Exercise objective:
Please copy the lines below, exactly as they are, from the one with "This screenshot has width=561, height=420." through the one with "Task: Click the Result", and leave out the pictures.

Stored data:

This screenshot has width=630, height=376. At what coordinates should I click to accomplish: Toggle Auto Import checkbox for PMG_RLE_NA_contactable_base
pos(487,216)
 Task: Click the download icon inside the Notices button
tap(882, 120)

---

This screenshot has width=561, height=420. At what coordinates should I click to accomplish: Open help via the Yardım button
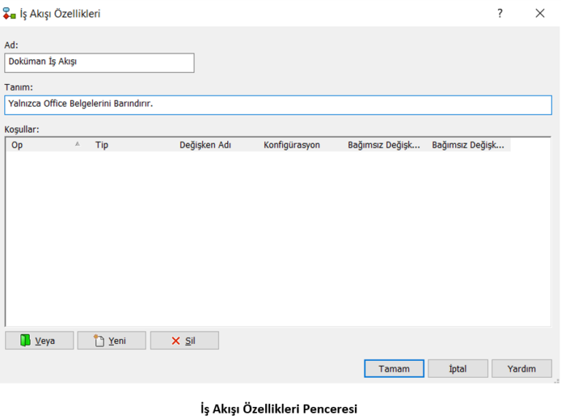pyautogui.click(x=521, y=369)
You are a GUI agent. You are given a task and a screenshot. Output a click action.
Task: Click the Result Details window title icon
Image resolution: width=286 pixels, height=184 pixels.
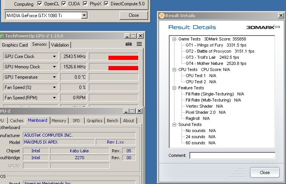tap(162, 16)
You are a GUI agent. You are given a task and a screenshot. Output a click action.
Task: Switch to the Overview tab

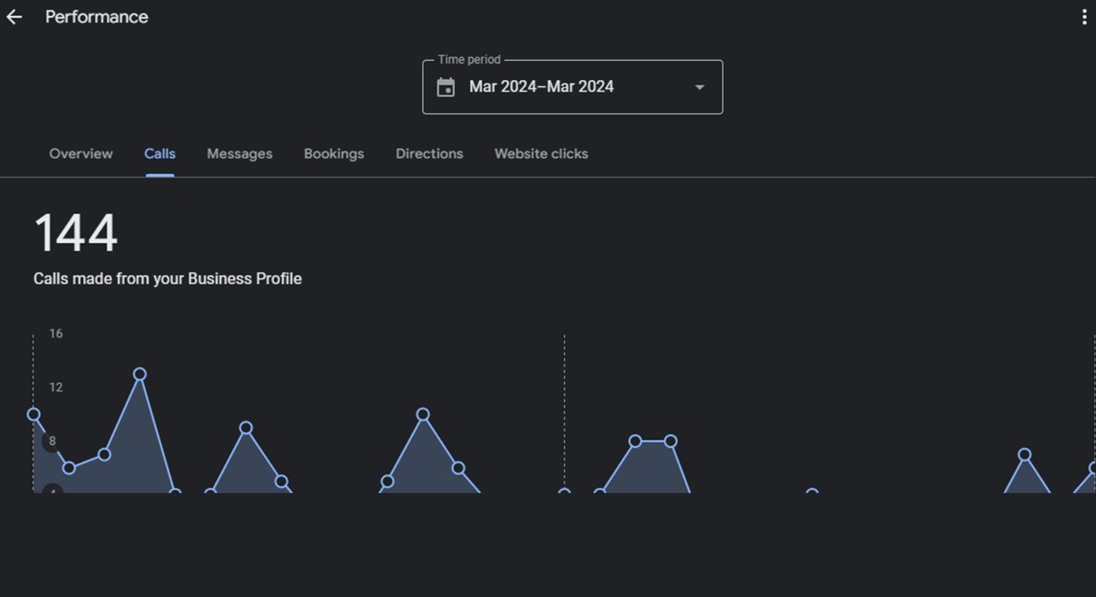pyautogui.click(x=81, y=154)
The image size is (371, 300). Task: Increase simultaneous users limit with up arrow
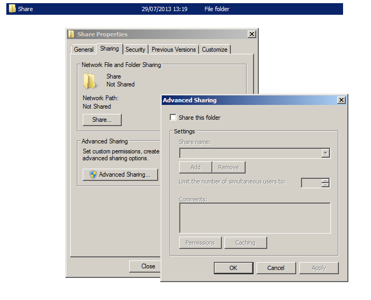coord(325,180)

--

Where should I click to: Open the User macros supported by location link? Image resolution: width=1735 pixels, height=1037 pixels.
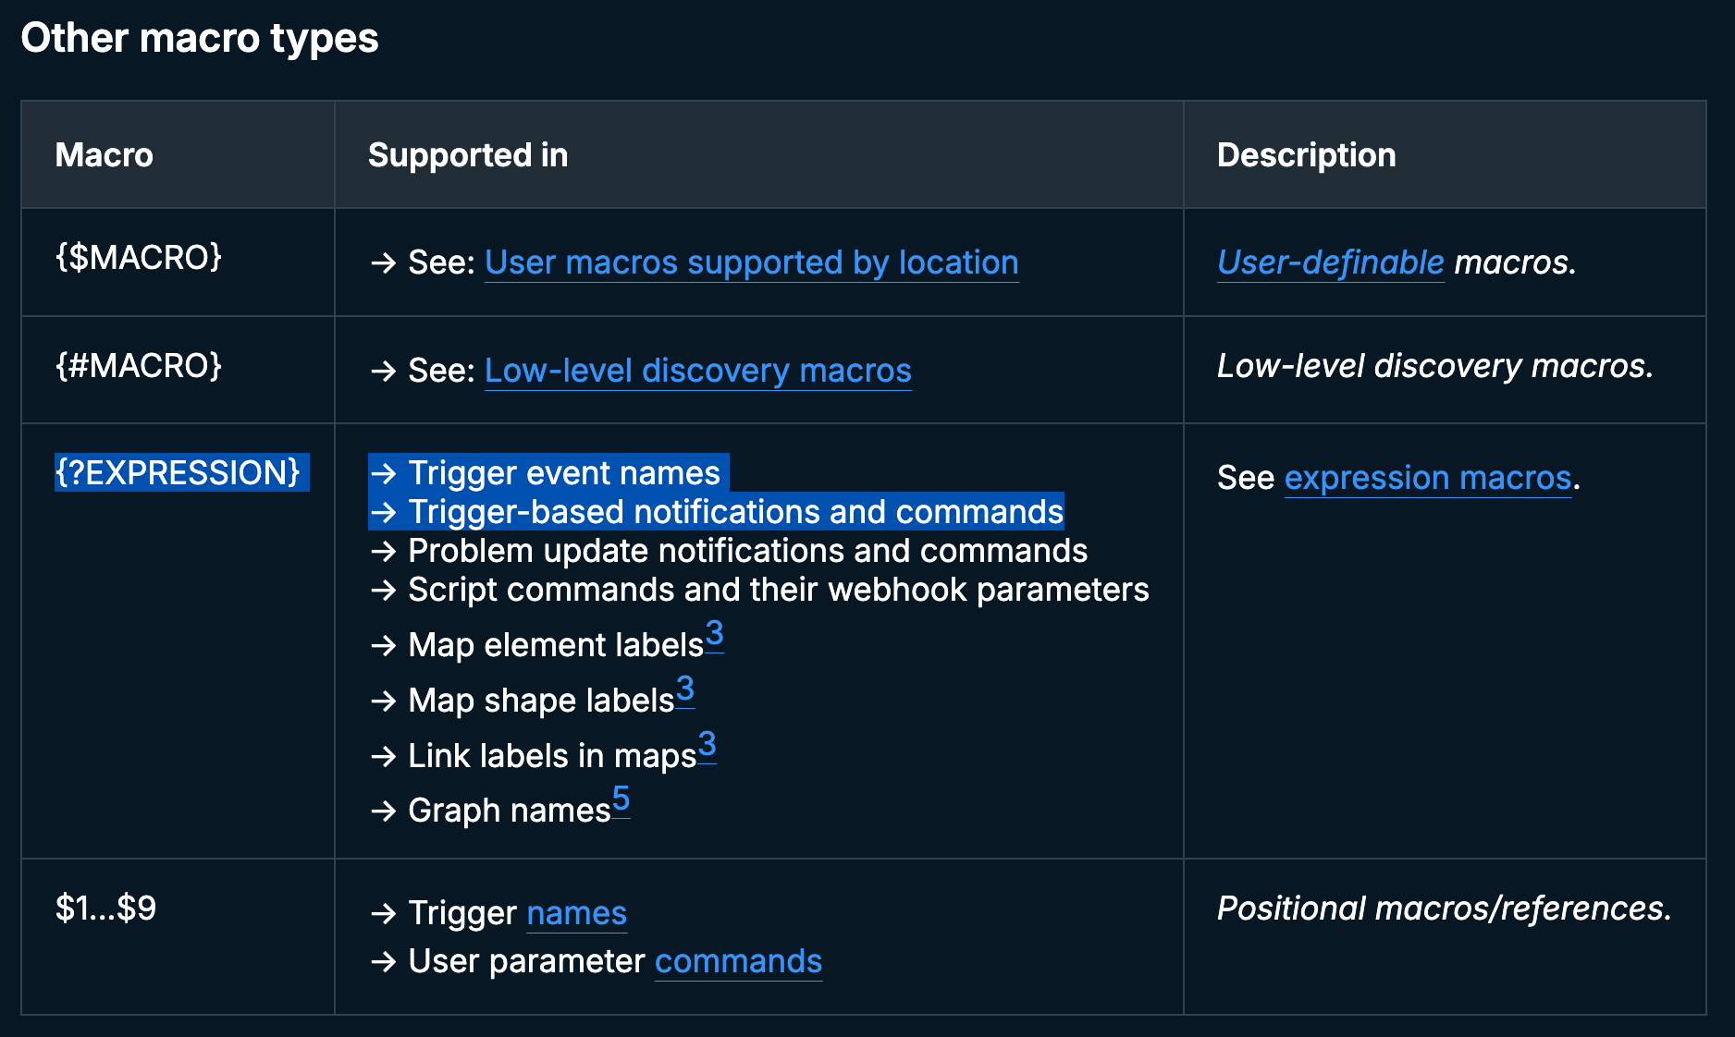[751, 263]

Expected output:
This screenshot has width=561, height=420. At what coordinates should I click to accomplish: Open help via the Yardım button
pyautogui.click(x=521, y=369)
You are a GUI agent. You are given a task and a screenshot. Output a click action.
Task: Click the Result Details window title icon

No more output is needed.